Собутыльник, уловив момент, снова попробовал напасть, но, услышав щёлканье замка, отступил на ступеньку, на две вниз. Из квартиры напротив выглянул пожилой сосед, на всякий случай вооружившийся утюгом.
— Руслан Игоревич, что происходит?
— Ниче, — тяжело поднялась Вовкина мать. — Извращенцы вы все. — Она взглянула на Перфилова с лютой, вымораживающей ненавистью. — Вовка, или сейчас, или не пущу!

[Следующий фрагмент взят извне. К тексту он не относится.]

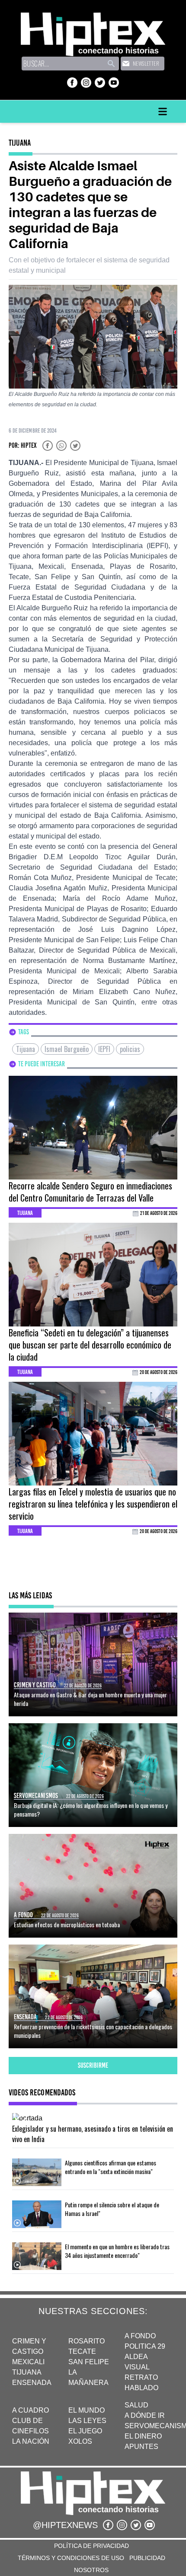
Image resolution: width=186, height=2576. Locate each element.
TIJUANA (27, 2372)
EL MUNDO (86, 2410)
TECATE (82, 2351)
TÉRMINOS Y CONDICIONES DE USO (71, 2557)
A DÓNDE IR (145, 2415)
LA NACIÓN (30, 2441)
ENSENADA (31, 2382)
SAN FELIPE (88, 2362)
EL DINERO (143, 2436)
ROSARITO (86, 2341)
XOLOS (80, 2441)
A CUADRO (30, 2410)
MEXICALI (28, 2362)
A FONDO (140, 2336)
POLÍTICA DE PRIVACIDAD (91, 2545)
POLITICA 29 (145, 2346)
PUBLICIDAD (147, 2557)
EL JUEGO (85, 2431)
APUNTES (141, 2446)
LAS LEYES (87, 2420)
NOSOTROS (91, 2569)
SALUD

Поймав своего приятеля за плечо, она стала спускаться вниз.
— Руслан Игоревич… — сосед, недоуменно посмотрев им вслед, перевёл взгляд на Перфилова. — Я не совсем понимаю…
— Небольшой конфликт, Валентин Львович, — Перфилов мелко улыбнулся. — Люди выпили, придумали себе…
— Я пойду, — сказал Вовка и пролез в щель.
Перфилов запоздало открыл дверь шире. Мальчик отдал ему недоеденное пирожное.
— Доешь по дороге, — Перфилов попытался всучить кольцо обратно. Часть шлёпнулась на пол, брызнув кремом.
— Вовка! — рявкнули снизу.
— Иду!
Мальчик постоял на верхней ступеньке, подвернув руки назад, словно военнопленный, прошептал что-то под нос и пропал из поля зрения.
— Много зла в людях, — сказал сосед Валентин Львович. — Чем дольше живу, тем больше зла. Откуда оно берётся?
— Из жизни, — сказал Перфилов.
— М-да. Жизнь…
Сосед посмотрел на утюг в руке и закрыл дверь.
Перфилов сходил на кухню, взял сухую тряпку и совок, загнал на совок остатки пирожного с пола, подтёр крем тряпкой. Почему-то едва не стошнило.
Уроды, подумалось ему.
Не став допивать кофе, он лёг на неразложенный диван, скрючился, умещаясь между боковыми валиками, скрестил руки на груди, сунув ладони в подмышки.
Я — извращенец!
Смех вылетел изо рта Перфилова вместе с мелкими капельками слюны. Можно ли объяснить, что делается у тебя на душе? Кому это можно объяснить? Кто тебя поймёт? Тебе тридцать девять. Тебе, сука, тридцать девять, и ты — никто. Для бывшей жены — никто. Для учеников своих — никто. Для всех восьми миллиардов, живущих в этот момент на планете, ты — никто. Некому даже выговориться.
Потому и Вовка. Потому что хоть какая-то иллюзия тепла. Кто-то рядом. Кто-то живой рядом. Почти сын. А они мне…
От жалости к себе и обиды на весь мир Перфилов заскулил, глаза его набрякли влагой, и она, жгучая, терпкая, потекла по лицу к вискам.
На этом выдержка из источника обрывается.